Mais en examinant leur budget avec elles, nous constatons que, non seulement le budget est calculé de manière très serrée, mais qu’en outre, dans le calcul du minimum vital, il n’est pas tenu compte du paiement des impôts. Les impôts viennent donc en déduction du minimum vital. Ces impôts ne sont généralement pas très élevés. Il s’agit de sommes de moins de 80.- par mois. Cependant, lorsque le budget est calculé au plus juste, 80.- c’est une somme importante. Je dirais même que ça peut faire la différence.
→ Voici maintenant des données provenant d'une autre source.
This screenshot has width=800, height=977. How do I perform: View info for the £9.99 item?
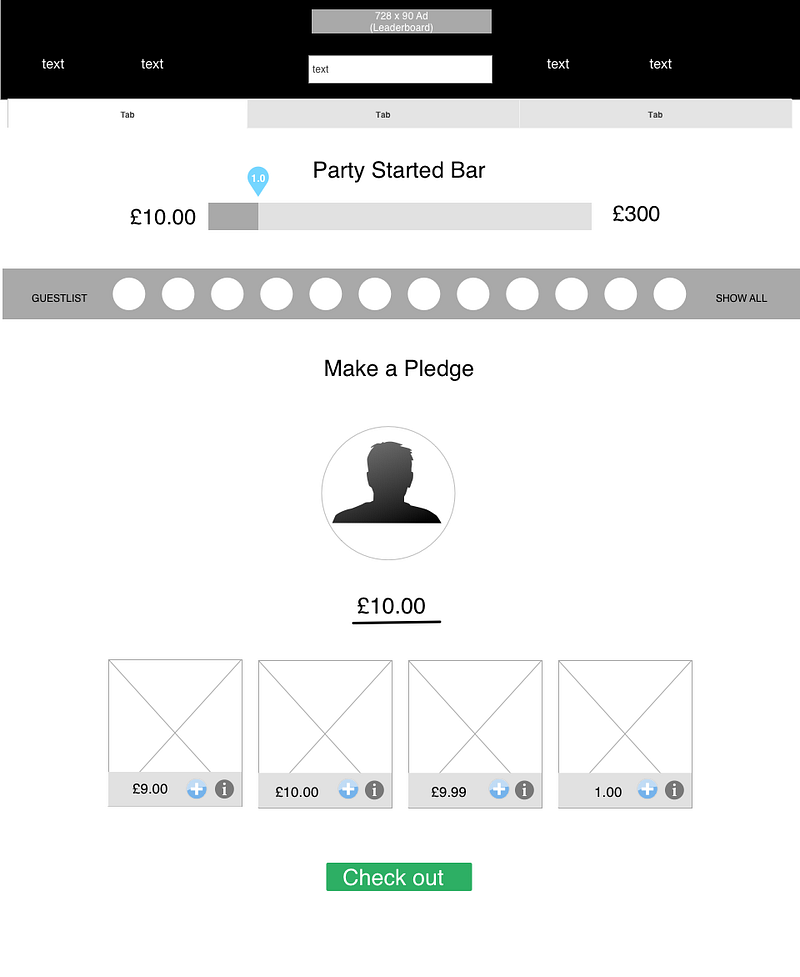tap(524, 790)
Je connais bien maintenant le domaine du handicap, mais je sais que c’est aussi le cas dans d’autres domaines, dont certains de mes collègues pourraient parler mieux que moi.

C’est la raison pour laquelle je pense qu’il serait utile que le canton se penche sur cette question et étudie la possibilité de renoncer au prélèvement d’impôts auprès des personnes qui vivent avec le minimum vital.

La perte de rentrées pour le canton serait très faible. L’amélioration de la qualité de vie des personnes concernées serait très importante.

Je tiens à votre disposition des exemples concrets.